Pixel coordinate grounding data
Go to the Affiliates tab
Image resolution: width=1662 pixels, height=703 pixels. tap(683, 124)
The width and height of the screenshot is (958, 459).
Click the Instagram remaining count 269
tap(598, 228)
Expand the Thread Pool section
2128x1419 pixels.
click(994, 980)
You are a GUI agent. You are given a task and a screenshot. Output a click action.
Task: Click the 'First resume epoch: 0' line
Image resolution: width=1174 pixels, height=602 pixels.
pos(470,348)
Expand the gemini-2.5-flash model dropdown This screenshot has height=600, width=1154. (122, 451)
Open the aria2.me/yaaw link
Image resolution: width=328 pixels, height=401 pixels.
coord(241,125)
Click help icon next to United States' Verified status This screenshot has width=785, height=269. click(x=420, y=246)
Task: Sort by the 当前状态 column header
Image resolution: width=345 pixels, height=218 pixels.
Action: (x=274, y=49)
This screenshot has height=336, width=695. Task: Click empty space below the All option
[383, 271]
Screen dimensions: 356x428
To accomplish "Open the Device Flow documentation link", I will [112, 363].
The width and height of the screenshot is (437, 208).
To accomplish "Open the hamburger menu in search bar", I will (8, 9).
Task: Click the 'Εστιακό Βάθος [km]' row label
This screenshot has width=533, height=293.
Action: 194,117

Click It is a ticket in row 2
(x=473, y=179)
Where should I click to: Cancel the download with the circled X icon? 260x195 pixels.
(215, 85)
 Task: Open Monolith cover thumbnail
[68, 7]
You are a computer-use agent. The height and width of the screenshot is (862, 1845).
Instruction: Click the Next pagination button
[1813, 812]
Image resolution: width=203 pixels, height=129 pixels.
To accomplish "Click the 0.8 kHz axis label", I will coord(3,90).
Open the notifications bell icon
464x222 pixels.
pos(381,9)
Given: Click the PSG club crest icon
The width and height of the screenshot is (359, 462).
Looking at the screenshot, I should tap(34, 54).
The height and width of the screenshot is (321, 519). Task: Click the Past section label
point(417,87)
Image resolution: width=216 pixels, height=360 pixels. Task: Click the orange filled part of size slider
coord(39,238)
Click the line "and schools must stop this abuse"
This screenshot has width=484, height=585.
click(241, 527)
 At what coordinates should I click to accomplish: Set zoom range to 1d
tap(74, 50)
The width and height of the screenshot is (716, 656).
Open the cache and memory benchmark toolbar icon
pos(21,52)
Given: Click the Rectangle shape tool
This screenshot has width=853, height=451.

▶ _About this task_: The response must consist solely of the lines from the first line of the entries through the line containing "The width and height of the screenshot is (958, 459).", repeated exactly.

▶ _Output of the exercise_:
Go to the Affiliates tab
Image resolution: width=1662 pixels, height=703 pixels. tap(683, 124)
The width and height of the screenshot is (958, 459).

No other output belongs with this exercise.